Gregory Crosby: I have a weakness for odd or wacky titles that create some sort of expectation that the poem itself subverts, or that simply function as “grabbers.” I consider titles to be part of the poem as a whole, and I often write poems around a phrase that sounds like a good title; I have a very old and very long Word document filled with nothing but potential poem titles, which I turn to whenever a prompt is needed. “She Went Into the Lobby for a Box of Junior Mints” is, of course, a line from the Hüsker Dü song “Merry Eiffel Tower High” (from their 1986 album Candy Apple Grey). The preceding line is “She went into the movies/She’s been there ever since,” and recently, while sitting in a theater waiting for the film to start, I made the mistake of actually reading the ingredients on a box of Junior Mints and discovering that sugar came first, long before either chocolate or mint. I have, as many of us do, a complicated relationship to sugar, particularly with the history behind it; the poem is the result of thinking about those complications. Since that Hüsker Dü lyric always pops into my head whenever I’m at the movies, it was a short step to realizing that it would be a highly appropriate, allusive title for the poem I had in mind.

 

RR: The poem includes biblical references scattered amongst commercially available candy and common consumer taglines. When pulling references to utilize in your works, do you consciously attempt to mix a large variety of sources (everything from literature to commercialism), or is it a more subconscious process?
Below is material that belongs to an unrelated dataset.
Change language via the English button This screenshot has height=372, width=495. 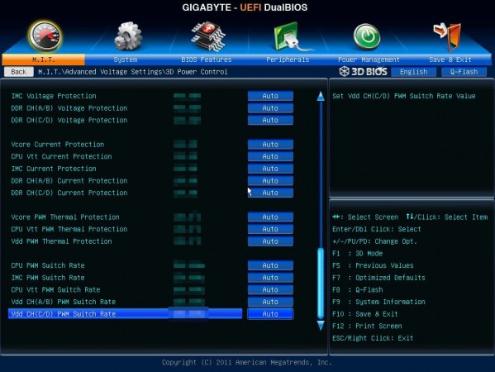[413, 72]
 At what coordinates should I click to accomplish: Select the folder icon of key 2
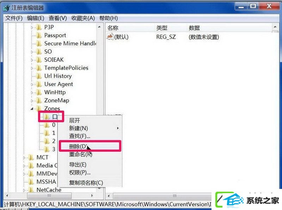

GC: It’s never particularly conscious nor subconscious–all of that language, from a lifetime of widely varied sources, is constantly percolating in my mind. Poems often happen simply as an attempt to bring all those words and phrases and sentences to heel somehow, isolating a few signals out of that linguistic noise.

 

RR: The humor of this piece is apparent, and carefully employed. What role does humor play in your work as a writer?

GC: The obvious one: Is it funny? Yes? Good, leave it in. I do a fair amount of readings, and it’s interesting and gratifying to hear which lines in a poem get a laugh. They too are “grabbers,” in addition to being (one hopes) actual examples of wit. Humor also helps punctuate the self-serious, grasping-for-gravitas tendency in poetry.

 

RR: Are you currently working on any other written projects?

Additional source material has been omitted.